◆ **Prompt**:
The listing below should be written out exactly; please include all of it.

◇ ◇ ◇

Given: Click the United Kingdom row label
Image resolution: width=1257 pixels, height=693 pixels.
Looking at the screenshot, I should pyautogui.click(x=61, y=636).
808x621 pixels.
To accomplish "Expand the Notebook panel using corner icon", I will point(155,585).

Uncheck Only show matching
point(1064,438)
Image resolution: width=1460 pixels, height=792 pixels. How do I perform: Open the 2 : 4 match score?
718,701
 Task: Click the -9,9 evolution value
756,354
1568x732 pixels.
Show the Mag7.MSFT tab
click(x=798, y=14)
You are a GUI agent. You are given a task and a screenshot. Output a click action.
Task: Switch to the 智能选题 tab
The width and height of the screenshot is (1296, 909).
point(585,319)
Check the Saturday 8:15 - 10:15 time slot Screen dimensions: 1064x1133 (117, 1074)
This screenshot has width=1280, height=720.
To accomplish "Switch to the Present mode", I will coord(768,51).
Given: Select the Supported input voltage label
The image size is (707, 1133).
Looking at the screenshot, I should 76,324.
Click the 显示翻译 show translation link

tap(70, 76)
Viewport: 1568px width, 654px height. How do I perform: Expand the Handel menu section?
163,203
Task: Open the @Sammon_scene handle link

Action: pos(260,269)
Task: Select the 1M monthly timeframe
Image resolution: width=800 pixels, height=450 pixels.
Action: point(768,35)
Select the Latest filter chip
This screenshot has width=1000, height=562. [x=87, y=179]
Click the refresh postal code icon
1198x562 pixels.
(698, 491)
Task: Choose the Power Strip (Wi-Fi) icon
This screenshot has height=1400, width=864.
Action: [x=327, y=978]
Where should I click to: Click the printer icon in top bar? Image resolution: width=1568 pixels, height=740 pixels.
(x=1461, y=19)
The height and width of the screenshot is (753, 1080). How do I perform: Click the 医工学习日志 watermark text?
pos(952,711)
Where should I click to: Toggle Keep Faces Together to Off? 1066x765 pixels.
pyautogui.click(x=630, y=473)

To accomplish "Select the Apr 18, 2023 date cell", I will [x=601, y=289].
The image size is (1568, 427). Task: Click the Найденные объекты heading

◇ ◇ ◇

◆ **Solution to the exercise**:
Given: Click the United Kingdom row label
Image resolution: width=1257 pixels, height=693 pixels.
Looking at the screenshot, I should pyautogui.click(x=61, y=636).
808x621 pixels.
To accomplish "Expand the Notebook panel using corner icon", I will point(155,585).

Uncheck Only show matching
point(1064,438)
Image resolution: width=1460 pixels, height=792 pixels. How do I perform: Open the 2 : 4 match score?
718,701
 Task: Click the -9,9 evolution value
756,354
1568x732 pixels.
Show the Mag7.MSFT tab
click(x=798, y=14)
You are a GUI agent. You are given a task and a screenshot. Output a click action.
Task: Switch to the 智能选题 tab
The width and height of the screenshot is (1296, 909).
point(585,319)
Check the Saturday 8:15 - 10:15 time slot Screen dimensions: 1064x1133 (117, 1074)
This screenshot has width=1280, height=720.
To accomplish "Switch to the Present mode", I will coord(768,51).
Given: Select the Supported input voltage label
The image size is (707, 1133).
Looking at the screenshot, I should 76,324.
Click the 显示翻译 show translation link

tap(70, 76)
Viewport: 1568px width, 654px height. How do I perform: Expand the Handel menu section?
163,203
Task: Open the @Sammon_scene handle link

Action: pos(260,269)
Task: Select the 1M monthly timeframe
Image resolution: width=800 pixels, height=450 pixels.
Action: point(768,35)
Select the Latest filter chip
This screenshot has width=1000, height=562. [x=87, y=179]
Click the refresh postal code icon
1198x562 pixels.
(698, 491)
Task: Choose the Power Strip (Wi-Fi) icon
This screenshot has height=1400, width=864.
Action: [x=327, y=978]
Where should I click to: Click the printer icon in top bar? Image resolution: width=1568 pixels, height=740 pixels.
(x=1461, y=19)
The height and width of the screenshot is (753, 1080). How do I perform: Click the 医工学习日志 watermark text?
pos(952,711)
Where should I click to: Toggle Keep Faces Together to Off? 1066x765 pixels.
pyautogui.click(x=630, y=473)

To accomplish "Select the Apr 18, 2023 date cell", I will [x=601, y=289].
The image size is (1568, 427). Task: Click the Найденные объекты heading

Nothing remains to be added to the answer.